Sonuç olarak, AKP döneminde Türkiye’de demokratikleşme yönünde değil gericileştirme yönünde gelişmeler yaşanmıştır. RTE’nin Cbaşkanı olması da bu gericileştirme-faşistleştirme hareketinin üst bir noktaya sıçraması işidir. Artık Türkiye, emperyalist gericiliğin kontrolündeki dinci-faşizmin kıskacı içine tam olarak sokulmuştur. Ekonomide tekelci, dinde tekelci, mezhepte tekelci, iktidarda tekelci bir gerici hükümet ve onun başıyla karşı karşıyayız. Bundan sonra, neo-Abdülhamitçiliği kurmaya girişeceklerinin gizlisi saklısı kalmadı. RTE ve AKP, Ortadoğu ve Kürt sorununa da bu restorasyon politikasının penceresinden bakacaklardır.
İçine sokulduğumuz son on yılların bu en ağır siyasi bunalımının başımıza sarılmasında oynadıkları rolden dolayı Cumhurbaşkanlığı seçimini alternatifsiz bırakan Kılıçdaroğlu ve sağa kaymayı marifet sanan CHP yönetimi, o partinin tepesinde daha ne kadar “tıpış tıpış” siyaset yapmayı sürdürecek?
“Yeni Türkiye”nin yeni siyasi alternatifi “radikal demokrasi”yle kucaklaşan “solcu”larımızı ve siyaseti enini-sonunu düşünmeden kişiselliğe indirgeyerek iç rahatlığına kavuşanları kutlamak gerekir!
ABD ve İsrail ile birlikte Ortadoğu’nun yıllardır ezilen halklarını birbirine kırdırarak ganimetten pay kapmaya çalışan bir iktidarı ve onun başını yenilgiye uğratarak hesaplarını bozma şansını değerlendirmeyen herkesi tebrik etmek gerekir!
Her seçimden önce çıkar karşılığı düzenledikleri algı operasyonlarıyla, halkın önemli bir bölümünü istedikleri gibi yönlendiren kamuoyu araştırma, daha doğrusu oluşturma kuruluşlarının oligarşik hegemonyalarının bundan böyle daha az etkili olacağını da söyleyebiliriz. Çünkü bu seçimde onların gerçek yüzü daha net bir biçimde ortaya çıktı.

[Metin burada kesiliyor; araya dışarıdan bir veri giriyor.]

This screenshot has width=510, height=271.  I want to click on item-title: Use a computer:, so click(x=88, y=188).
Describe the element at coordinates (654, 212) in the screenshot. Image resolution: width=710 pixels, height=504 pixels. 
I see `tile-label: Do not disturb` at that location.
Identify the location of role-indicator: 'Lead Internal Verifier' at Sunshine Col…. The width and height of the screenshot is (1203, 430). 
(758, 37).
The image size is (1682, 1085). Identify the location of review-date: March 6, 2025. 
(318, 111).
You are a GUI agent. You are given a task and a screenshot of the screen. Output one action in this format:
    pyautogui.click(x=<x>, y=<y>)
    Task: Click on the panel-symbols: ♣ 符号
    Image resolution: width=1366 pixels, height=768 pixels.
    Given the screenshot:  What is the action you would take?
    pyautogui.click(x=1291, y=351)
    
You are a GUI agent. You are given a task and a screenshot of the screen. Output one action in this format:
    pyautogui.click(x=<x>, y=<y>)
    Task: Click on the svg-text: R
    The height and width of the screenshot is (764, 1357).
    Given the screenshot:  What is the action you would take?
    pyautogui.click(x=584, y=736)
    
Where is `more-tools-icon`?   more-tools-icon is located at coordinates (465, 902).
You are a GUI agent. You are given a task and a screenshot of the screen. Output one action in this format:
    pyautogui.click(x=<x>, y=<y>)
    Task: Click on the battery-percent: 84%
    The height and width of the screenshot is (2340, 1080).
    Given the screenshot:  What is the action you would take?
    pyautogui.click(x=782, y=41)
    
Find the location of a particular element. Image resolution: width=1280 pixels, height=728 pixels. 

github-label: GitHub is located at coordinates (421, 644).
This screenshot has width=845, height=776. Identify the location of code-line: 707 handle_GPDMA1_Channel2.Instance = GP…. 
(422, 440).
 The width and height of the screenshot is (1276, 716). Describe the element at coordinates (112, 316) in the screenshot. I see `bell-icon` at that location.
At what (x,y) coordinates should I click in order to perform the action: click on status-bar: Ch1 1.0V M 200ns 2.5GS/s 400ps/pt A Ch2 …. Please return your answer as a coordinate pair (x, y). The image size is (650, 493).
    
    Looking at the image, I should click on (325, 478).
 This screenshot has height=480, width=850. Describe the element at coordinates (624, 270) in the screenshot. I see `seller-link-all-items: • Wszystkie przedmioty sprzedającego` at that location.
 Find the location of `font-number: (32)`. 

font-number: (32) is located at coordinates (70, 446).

Yaşadığımız bütün bu olumsuzluklara karşın; öncelikle ülke ve halk diyen devrimciler, karşılaşacakları her türlü baskı ve saldırıya, her çeşit saptırma ve yanıltmaya karşı, en geniş kitlelerle kucaklaşmayı akıllarından çıkarmadan, mücadelelerini sürdüreceklerdir. Her ne pahasına olursa olsun kavgaya devam…
Önümüzdeki dönemde Devrimci görevimiz, emperyalizme karşı tam bağımsızlık, dinci-faşizme karşı tam demokrasi mücadelesinin bayrağını en geniş halk kitleleriyle birlikte yükseltmek olmalıdır.